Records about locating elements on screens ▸
-.-.-
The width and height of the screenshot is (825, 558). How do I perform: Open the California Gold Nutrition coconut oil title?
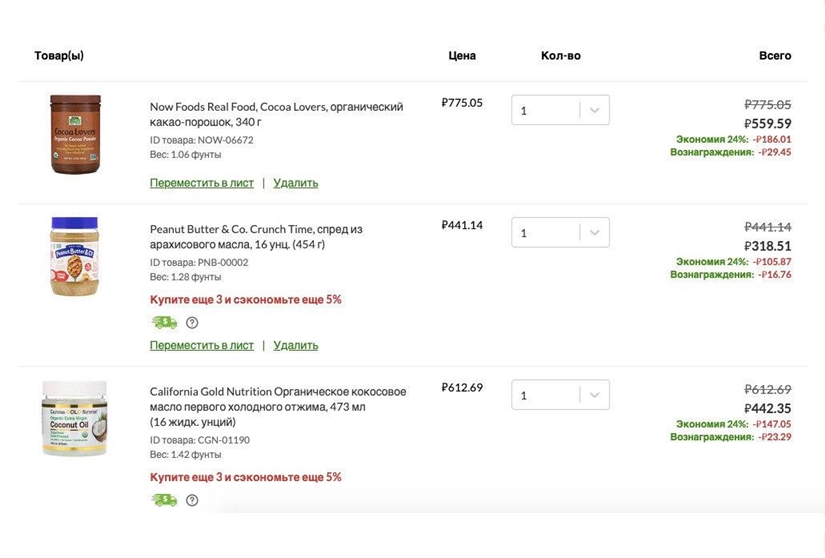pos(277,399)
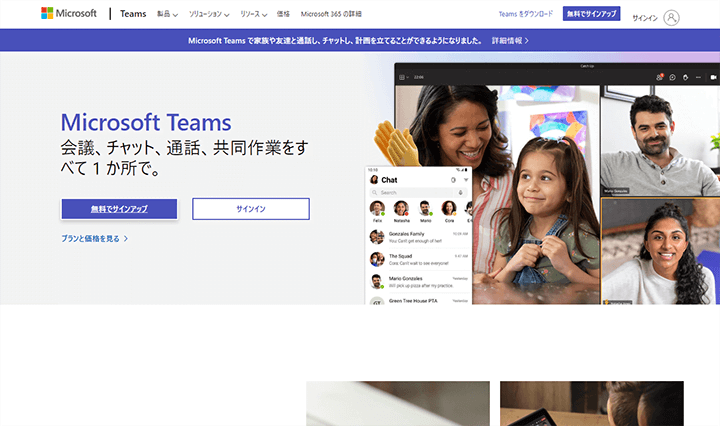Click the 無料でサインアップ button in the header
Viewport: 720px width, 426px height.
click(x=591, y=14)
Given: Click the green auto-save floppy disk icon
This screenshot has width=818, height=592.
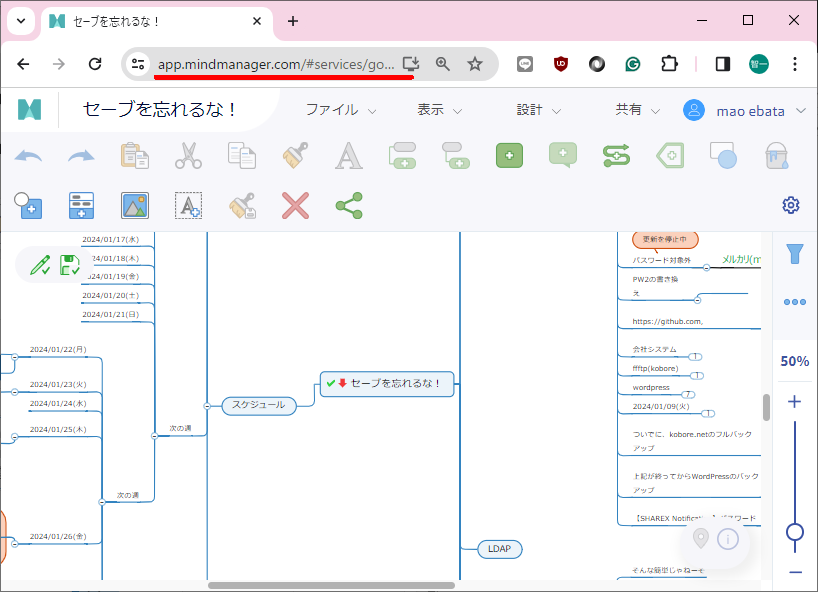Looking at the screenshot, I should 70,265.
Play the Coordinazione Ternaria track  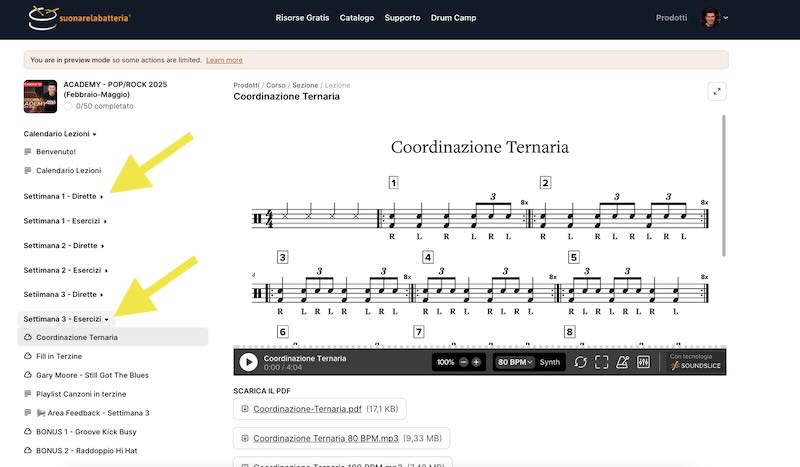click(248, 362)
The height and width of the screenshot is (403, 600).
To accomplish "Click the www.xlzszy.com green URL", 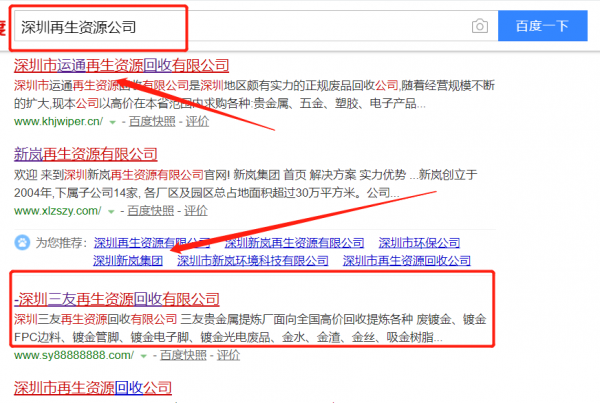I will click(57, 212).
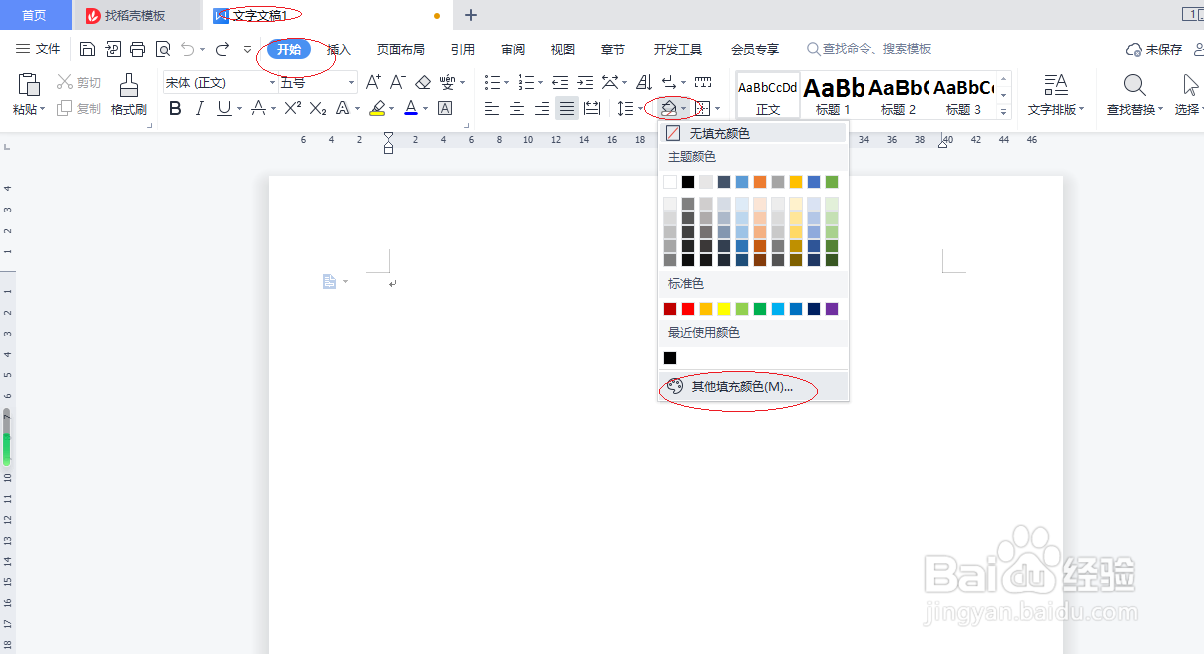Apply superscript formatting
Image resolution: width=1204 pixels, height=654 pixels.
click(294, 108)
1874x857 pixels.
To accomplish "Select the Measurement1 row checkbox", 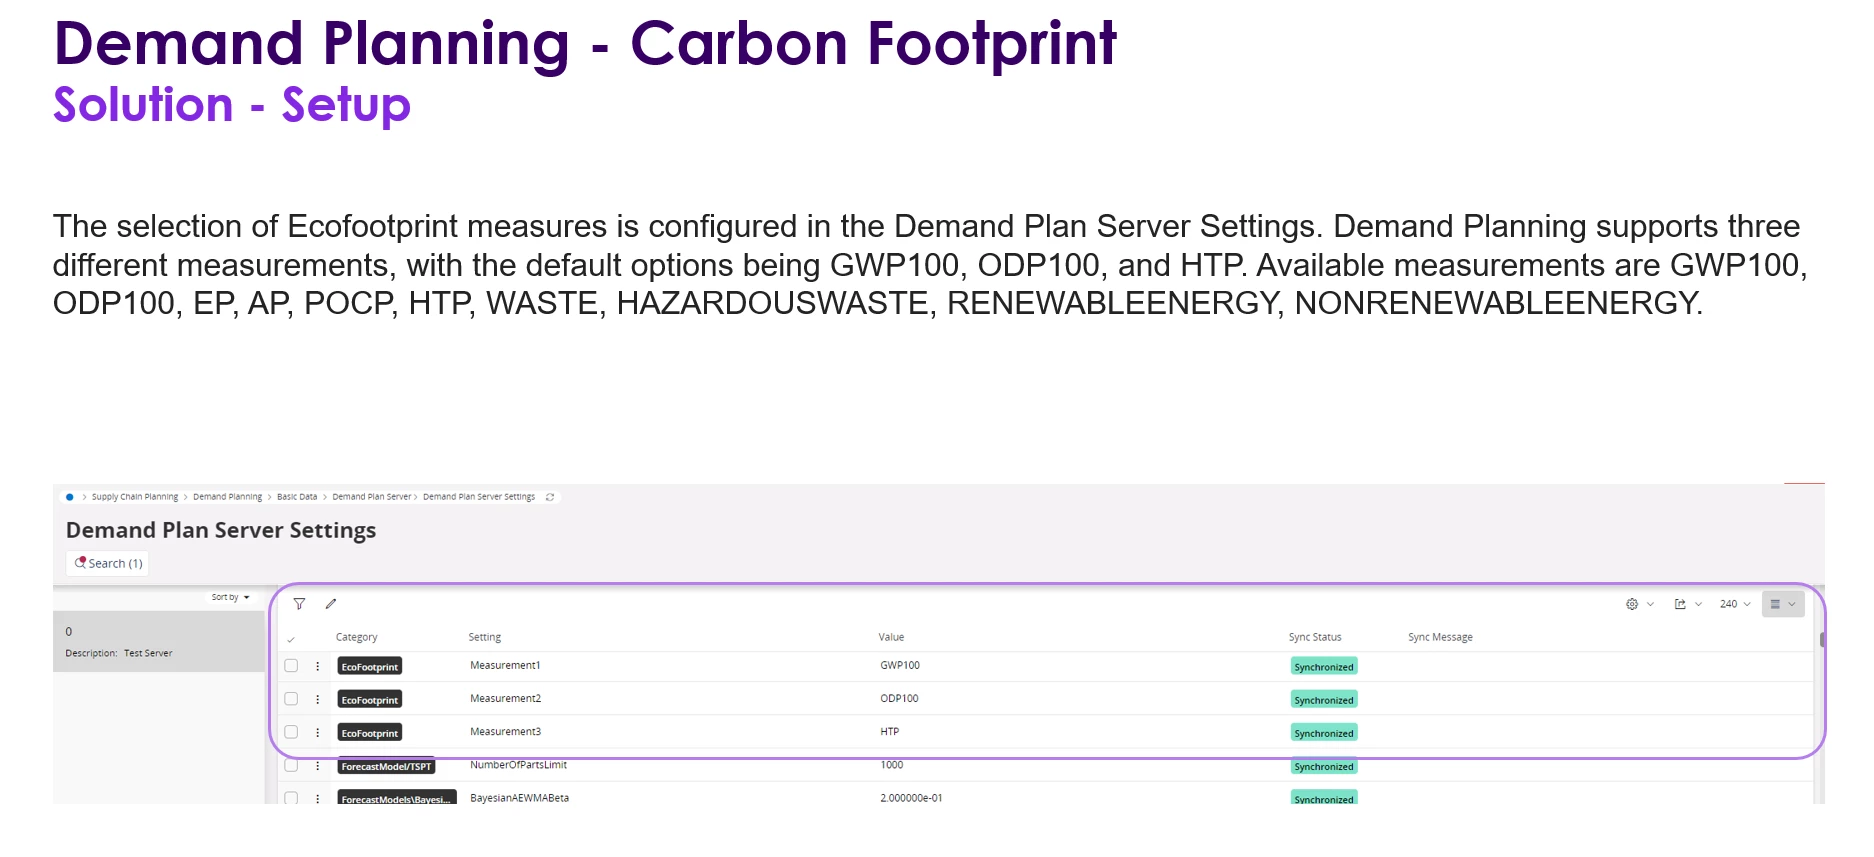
-.-.-
Instruction ▸
Count the lines above that contain the string "width", treating uppercase and lowercase as different, and reply with only the number.

Complete output ▸
5